Anchorage is a major port for people & supplies both in & out.
Same concept for communications.

High-relief topography limits tower range. Sparse population density males adding commercial infrastructure unprofitable. High latitude limits satellite coverage.

I worked BC side of the panhandle where my sat phone had service 2hrs/day total.
Concepts like buying milk get weird the farther into the back country you get. Where is it coming from? How is it getting here?

Basic staples are often shipped in, but limited infrastructure makes for extremely vulnerable supply lines. Disrupting the port ripples down the chain.
Note 1: Colinial disruption of indigenous diets & lifestyles is a whole ‘nother can of worms in enforcing disaster vulnerability.

Note 2: Reduction of government subsidies for northern rural services (esp comms & mail) resulting in monopolies or no services is a Big Problem.
Airports tend to be highly vulnerable as they need to be on flat ground, thus sediments that shift in quakes & crack runways.

Ports tend to be highly vulnerable as they need to be on flat coasts, thus saturated sediments prone to liquefaction + tsunami exposure.
An M7 is enough shaking to cause significant structural damage. It was shallow & nearby. Anchorage is on sediment that amplified the seismic waves.

Even infrastructure that’s not obviously damaged needs to be carefully evaluated, which gets delayed with every aftershock.
In Vancouver, when we run our Big Earthquake disaster scenarios, it’s less about the immediate earthquake & more about if we’ve got enough personal prep to manage after we lose bridges to quake; ports, airport, & roads south/east to liquefaction; roads north to landslides.
Modern supply chains are all about “just in time” shipping & lean production.

This is... non-ideal for disaster prep & response as infrastructure disruptions or rapid increase in demand (N95 masks during California fires) lead to shortages.

Bah, humbug.
Q: I’ve lived in Anchorage all my life and never felt an earthquake! This is NOT normal!

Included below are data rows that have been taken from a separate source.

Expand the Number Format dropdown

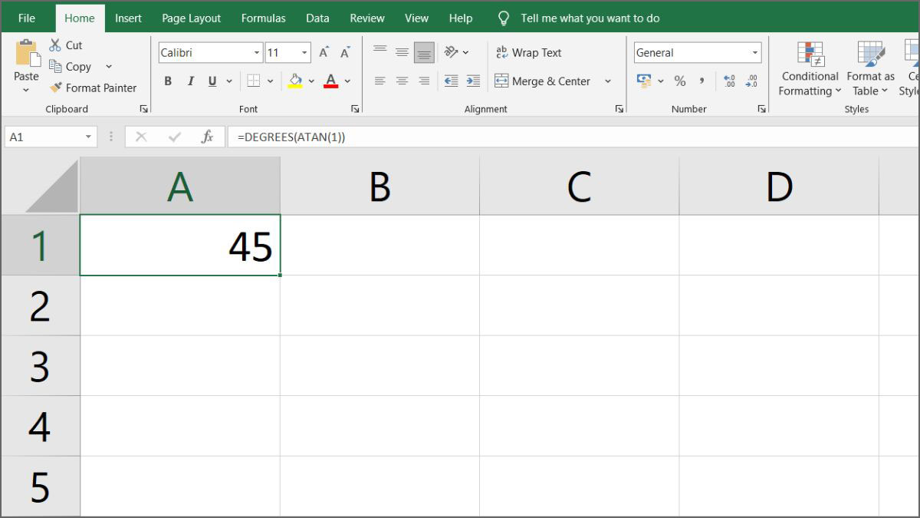(755, 52)
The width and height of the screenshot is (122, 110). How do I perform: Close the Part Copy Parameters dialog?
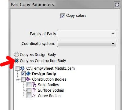tap(117, 5)
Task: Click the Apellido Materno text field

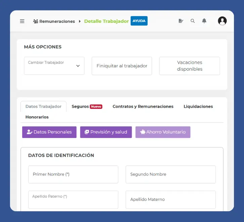Action: [x=171, y=199]
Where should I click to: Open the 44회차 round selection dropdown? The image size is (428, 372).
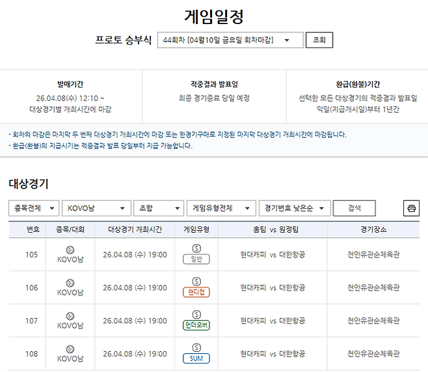coord(230,40)
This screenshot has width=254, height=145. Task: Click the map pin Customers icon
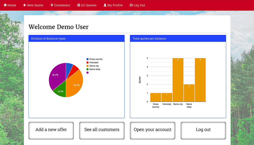tap(52, 5)
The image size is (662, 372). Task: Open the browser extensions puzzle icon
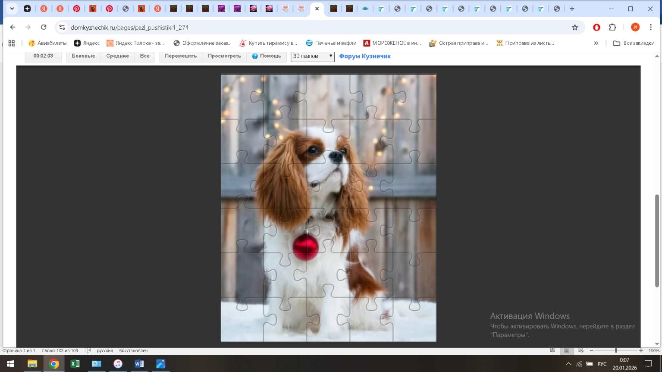tap(612, 27)
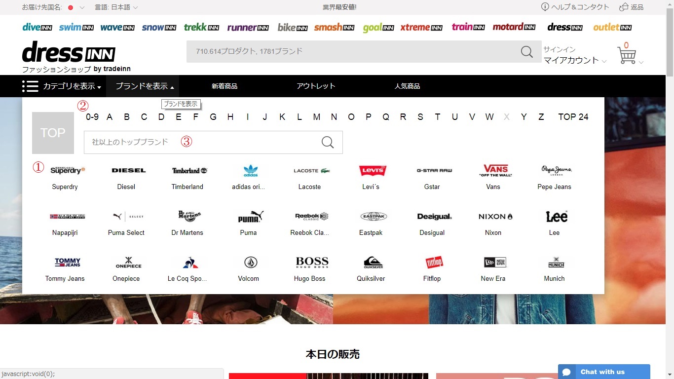
Task: Click the shopping cart icon
Action: [x=627, y=55]
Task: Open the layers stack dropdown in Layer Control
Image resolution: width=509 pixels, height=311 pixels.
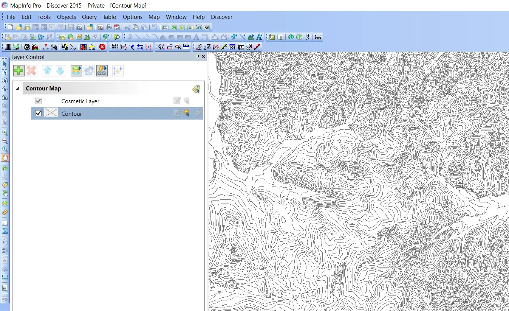Action: point(76,70)
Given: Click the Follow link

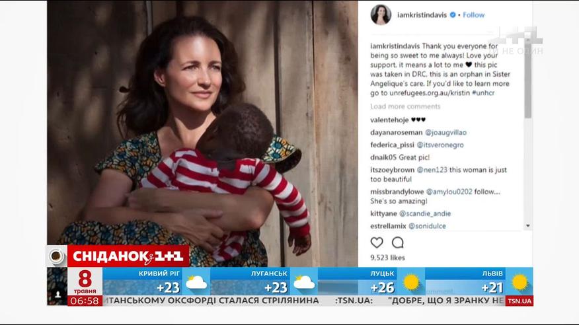Looking at the screenshot, I should point(473,15).
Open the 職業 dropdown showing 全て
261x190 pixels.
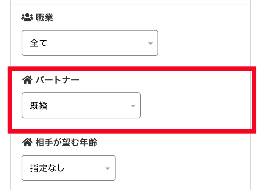pos(90,43)
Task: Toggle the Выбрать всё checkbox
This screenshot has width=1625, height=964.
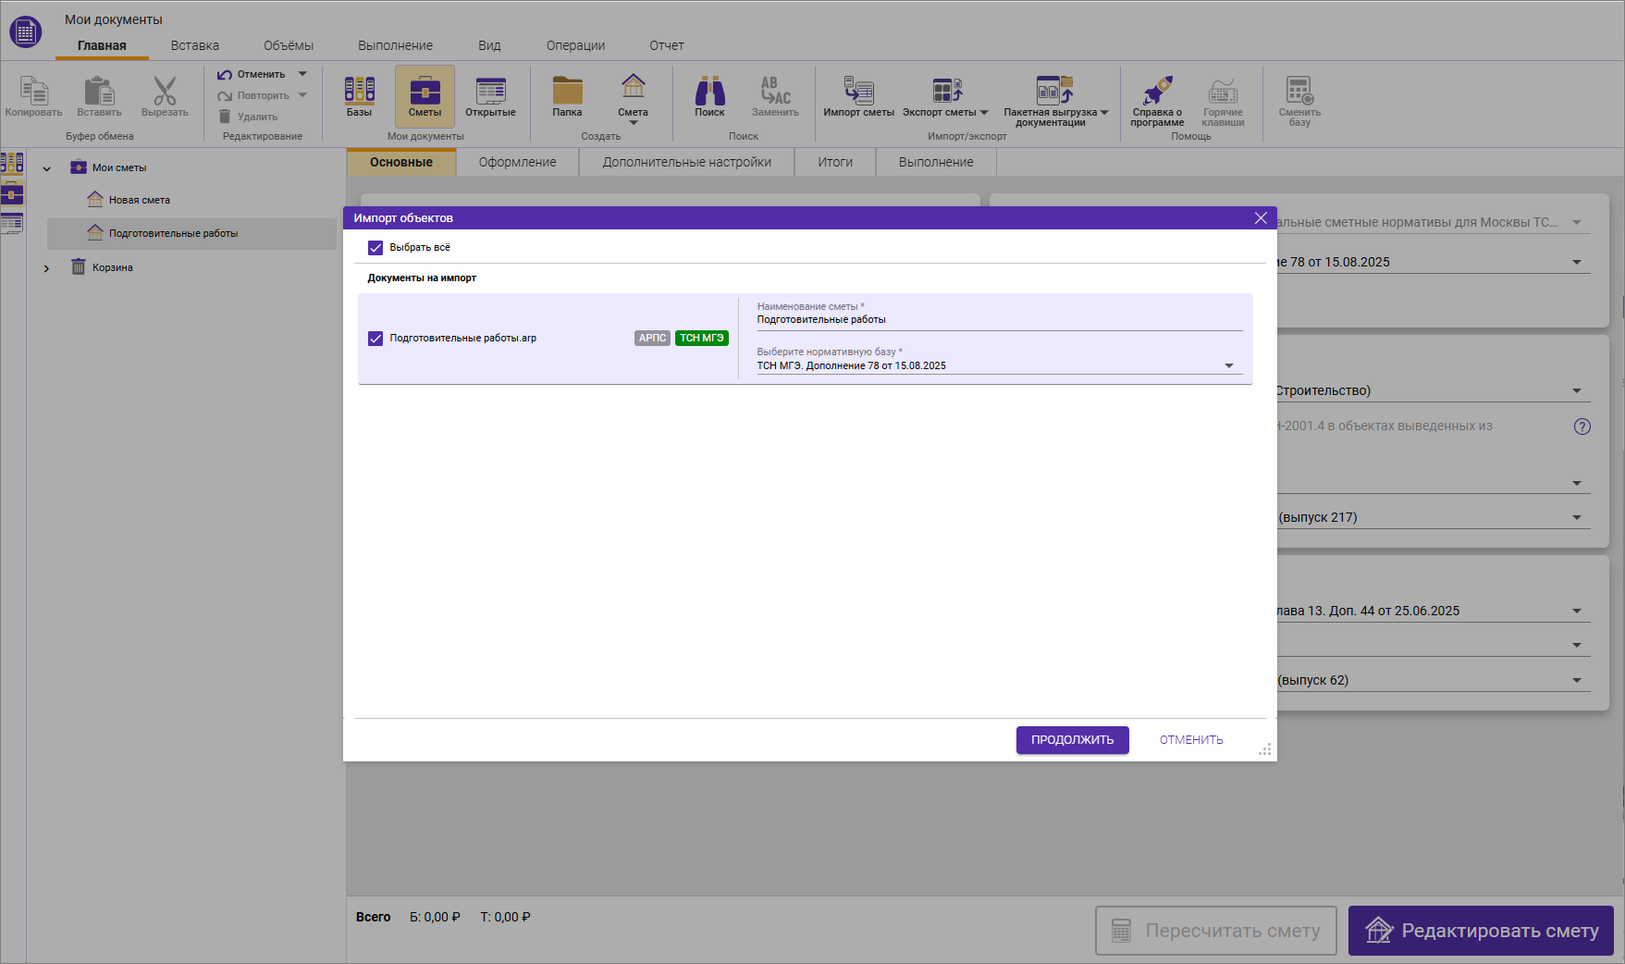Action: (x=375, y=248)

A: Geologic timescales are longer than human timescales.

“The Big One” is fundamentally different in subduction zones (Alaska, PNW, Japan, Chile) vs transform zones (California).
Transform boundaries with strike-slip faults (San Andreas in California) tend to have a major M6-M7 earthquake every decade or so. That’s frequent enough that a given community will have generational memory of the last big earthquake (Loma Prieta in SF, Northridge in LA).
Subduction boundaries (Alaska, PNW, Japan, Chile) tend to have major M8-9 earthquakes decades to centuries apart. A particular community usually lacks generational memory. Alaska’s had 13 M7+ since 1900.

Anchorage’s previous Big One was Good Friday, a M9.2 in 1964.
Speaking of infrastructure...

You know how Alaska has pipelines? And earthquakes? That makes for really intense seismic design. Here’s a photo from 2002’s M7.9

Evaluation ongoing for pipeslubes after today’s quake:
Steep young mountains + shaking = landslides:
USGS aftershock forecast is a bit unusual: small chance of a aftershock BIGGER than the original quake.

Probability percentage adjusting as they’re refining models, but currently 3% odds of a M7+ within a week:
Q: Hey, what about that one patch of road?
A: Finally got a context shot. That section is running through a frozen marsh.